Researchers have discovered a possible effective treatment strategy for patients suffering from prion disease.
The study, published in Nucleic Acids Research by Oxford University Press, suggests a possible effective treatment strategy for patients suffering from prion disease – a rapidly fatal and currently untreatable neurodegenerative disease. The researchers have demonstrated for the first time, that a single dose of the treatment can reverse markers of disease, even after toxic clumps have formed in the brain.
Prion disease is quite rare; however, it typically causes rapid neurodegeneration. The most common forms of the disease found in humans are Creutzfeldt-Jakob disease and bovine spongiform encephalopathy, or, ‘Mad Cow Disease.’
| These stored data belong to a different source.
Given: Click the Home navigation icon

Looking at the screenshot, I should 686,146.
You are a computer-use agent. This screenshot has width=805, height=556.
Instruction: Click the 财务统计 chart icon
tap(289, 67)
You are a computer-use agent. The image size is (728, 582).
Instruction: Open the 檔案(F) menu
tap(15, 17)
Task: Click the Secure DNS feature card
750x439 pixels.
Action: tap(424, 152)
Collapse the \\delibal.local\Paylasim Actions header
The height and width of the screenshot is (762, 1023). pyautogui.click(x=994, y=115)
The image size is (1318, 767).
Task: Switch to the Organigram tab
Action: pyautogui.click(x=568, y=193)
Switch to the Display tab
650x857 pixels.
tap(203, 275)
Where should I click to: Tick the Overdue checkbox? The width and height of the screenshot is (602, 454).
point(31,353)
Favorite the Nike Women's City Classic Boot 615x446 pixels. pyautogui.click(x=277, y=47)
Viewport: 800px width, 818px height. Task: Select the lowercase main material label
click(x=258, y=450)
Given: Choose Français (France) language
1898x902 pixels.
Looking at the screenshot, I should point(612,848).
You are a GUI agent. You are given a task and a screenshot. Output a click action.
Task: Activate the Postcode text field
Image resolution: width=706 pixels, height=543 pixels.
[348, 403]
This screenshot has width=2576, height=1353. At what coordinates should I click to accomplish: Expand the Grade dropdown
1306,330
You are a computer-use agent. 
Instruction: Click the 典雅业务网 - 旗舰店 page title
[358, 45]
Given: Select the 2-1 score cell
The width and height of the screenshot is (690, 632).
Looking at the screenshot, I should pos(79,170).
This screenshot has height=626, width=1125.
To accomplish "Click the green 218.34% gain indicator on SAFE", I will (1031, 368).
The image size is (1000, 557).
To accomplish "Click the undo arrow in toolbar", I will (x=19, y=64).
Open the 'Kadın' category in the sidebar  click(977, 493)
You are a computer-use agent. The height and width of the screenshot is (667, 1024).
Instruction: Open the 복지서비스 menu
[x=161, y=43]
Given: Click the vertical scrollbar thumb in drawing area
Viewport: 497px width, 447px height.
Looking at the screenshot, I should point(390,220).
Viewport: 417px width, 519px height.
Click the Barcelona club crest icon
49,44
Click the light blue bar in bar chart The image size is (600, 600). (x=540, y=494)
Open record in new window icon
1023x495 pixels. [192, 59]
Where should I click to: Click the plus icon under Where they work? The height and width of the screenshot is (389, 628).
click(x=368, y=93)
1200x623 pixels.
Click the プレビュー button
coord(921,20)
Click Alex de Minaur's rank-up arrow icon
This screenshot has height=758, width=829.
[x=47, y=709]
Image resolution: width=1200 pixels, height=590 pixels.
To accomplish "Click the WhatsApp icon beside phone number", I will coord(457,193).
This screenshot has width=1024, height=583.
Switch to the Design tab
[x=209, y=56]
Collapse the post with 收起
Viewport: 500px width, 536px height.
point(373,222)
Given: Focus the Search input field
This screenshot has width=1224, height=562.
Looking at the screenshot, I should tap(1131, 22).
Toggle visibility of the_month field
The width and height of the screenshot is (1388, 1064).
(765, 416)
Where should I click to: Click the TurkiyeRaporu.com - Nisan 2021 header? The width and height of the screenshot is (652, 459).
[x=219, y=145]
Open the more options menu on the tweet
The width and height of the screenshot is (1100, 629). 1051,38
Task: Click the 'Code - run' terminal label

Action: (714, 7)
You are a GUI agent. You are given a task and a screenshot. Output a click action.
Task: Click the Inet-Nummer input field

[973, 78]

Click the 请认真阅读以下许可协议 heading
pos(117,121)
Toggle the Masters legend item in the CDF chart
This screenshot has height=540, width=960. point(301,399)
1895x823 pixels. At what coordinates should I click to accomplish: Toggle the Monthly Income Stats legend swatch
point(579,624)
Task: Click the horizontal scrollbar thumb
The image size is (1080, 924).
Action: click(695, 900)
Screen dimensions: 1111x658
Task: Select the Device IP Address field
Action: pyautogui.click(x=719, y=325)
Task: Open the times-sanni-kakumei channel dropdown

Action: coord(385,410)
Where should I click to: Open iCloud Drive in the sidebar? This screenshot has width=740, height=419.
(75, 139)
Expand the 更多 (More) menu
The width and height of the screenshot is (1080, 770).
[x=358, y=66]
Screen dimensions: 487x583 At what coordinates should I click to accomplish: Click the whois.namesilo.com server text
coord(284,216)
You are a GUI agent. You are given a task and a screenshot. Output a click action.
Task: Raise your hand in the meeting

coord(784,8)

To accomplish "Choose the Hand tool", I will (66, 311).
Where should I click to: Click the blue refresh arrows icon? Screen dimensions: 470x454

Reducing the prion protein
Prion diseases are caused by disrupting the structure of a normal human prion protein, producing toxic clumps in the brain. Reducing levels of prion protein and therefore minimising the toxic clumps in patients is a promising therapeutic approach.
Researchers had previously observed that antisense oligonucleotides that reduce levels of prion protein can extend the survival of animals infected with misfolded prions.
The team led by Sonia Vallabh, at the Broad Institute of Harvard and MIT, Holly Kordasiewicz at Ionis Pharmaceuticals, and Deb Cabin at McLaughlin Research Institute, used an expanded set of prion protein – targeting antisense oligonucleotides. The research shows that reducing levels of prion protein in prion-infected lab animals can triple their survival. They also demonstrated that reducing the protein is effective before any symptoms are seen, and, for the first time, that a single dose of a prion protein-lowering treatment can reverse markers of disease even after it has progressed and formed toxic clumps.
Vallabh, who learned that she carried a mutant form of the prion protein gene prior to switching careers to become a patient-scientist and advocate for treatment, said: “While there are still many steps ahead this data gives us optimism that by aiming straight at the genetic heart of prion disease, genetically targeted drugs designed to lower prion protein levels in the brain may prove effective in the clinic.”